North Sudan should continue to work on improving the immunization programme through RED to meet and exceed the Global Immunization Vision and Strategy goals of 90% coverage nationally and at least 80% coverage in all districts [1]. Although national DPT3 coverage reached 90% coverage in 2006, measles coverage lagged at 78% nationally and only 44% of districts achieved ≥ 80% measles coverage in 2006. Additional efforts are needed to boost measles coverage in order to meet the WHO Regional goal of measles elimination by 2010 and ensure that all districts have >80% DPT3 coverage.

Acknowledgements

We would like to thank the WHO Sudan country office and Dr Salah Haithami for facilitating and supporting this evaluation and the WHO Regional Office for the Eastern Mediterranean for logistical and financial support. We would also like to thank all the EPI staff in North Sudan who answered all of our questions and provided data, and Dr Fazal Ather, Dr Ahmed Hardan Ismael, Dr Abdel Mageid Mohammed El Amin and D. Hythum Massed for assistance in case study data collection.

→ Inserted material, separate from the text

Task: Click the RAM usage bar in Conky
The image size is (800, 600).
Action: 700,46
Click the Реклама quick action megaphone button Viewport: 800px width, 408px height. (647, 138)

This work was funded by the United States Centers for Disease Control and Prevention with additional support from the WHO Regional Office for the Eastern Mediterranean.

Author note

The findings and conclusions in this report are those of the authors. We declare no conflicts of interest.

References 

  1. Global Immunization Vision and Strategy (GIVS) [webpage]. (http://www.who.int/immunization/givs/en/index.html, accessed 5 October 2011).
  2. World Health Organization African Region. Implementing the Reaching Every District Approach: A guide for District Health Management Teams. (http://www.who.int/immunization_delivery/systems_policy/AFRO-RED-guide_2008.pdf, accessed 5 October 2011).
  3. Global Polio Eradication Initiative: 2005 annual report. Geneva, World Health Organization, Rotary International, Centers for Disease Control and Prevention, United Nations Children’s Fund, 2006 (WHO/Polio/06.02).
  4. Ryman T et al. Reaching every district (RED) approach to strengthen routine immunization services: evaluation in the African region, 2005. Journal of Public Health, 2010, 32(1):18-25.
  5. El Zein HA et al. Rehabilitation of the Expanded Programme on Immunization in Sudan following a poliomyelitis outbreak. Bulletin of the World Health Organization, 1998, 76(4):335–341.